The house blew apart before she reached the end of the road. Flaming chunks hurtled skyward like special effects in a movie and landed in neighboring yards long abandoned. More dry vegetation burst into flame. She watched part of it in the rearview mirror, then turned around to see it head-on.
Your world, Nica. Burning like Armageddon.
Even as she thought this, guilt besieged her for killing two men whose only crime was being in the wrong place at the wrong time, through no fault of their own, and for destroying other people’s property. Even if she hadn’t killed them directly, her presence had led to their demise; she was at fault.

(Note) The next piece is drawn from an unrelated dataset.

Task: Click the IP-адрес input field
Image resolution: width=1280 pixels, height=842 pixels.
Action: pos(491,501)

As for the property, she didn’t have any idea how else to create the kind of chaos that would shove Dominica over the edge. She watched as low-hanging branches caught fire. Pretty soon, old porches would go up like tinder. Windows would implode, roofs would collapse. She didn’t hang around to witness the total devastation of the Pine Street neighborhood.

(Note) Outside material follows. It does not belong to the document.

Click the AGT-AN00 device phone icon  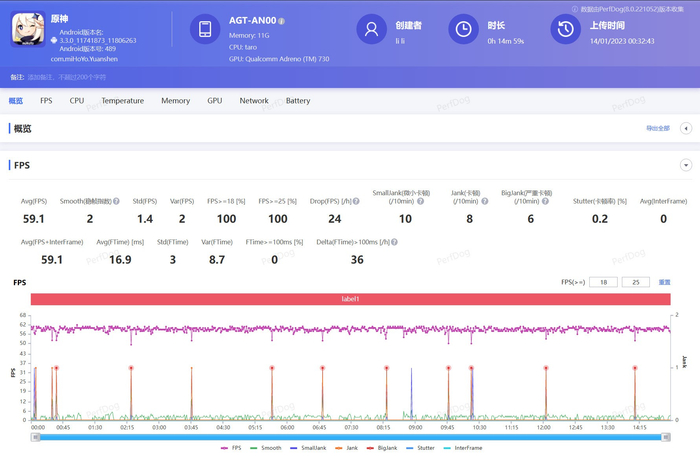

She turned onto the next street, Magnolia. Deserted neighborhood, everyone had either fled or died. She stopped long enough to light one of the rags shoved down deeply into a glass bottle filled with kerosene, and hurled it out the window. It landed in a withered flower bed, burst apart, and last summer’s beauty became tomorrow’s nightmare.
“I’m sorry,” she whispered to the people who had once lived there, to the lives that had unfolded here.
Her truck moved on down Magnolia, a lone machine of destruction. She lit and tossed, lit and tossed, apologizing each time to the people whose homes she destroyed, to the trees and plants and grass that burned. Create chaos, create chaos. It was the only plan she had.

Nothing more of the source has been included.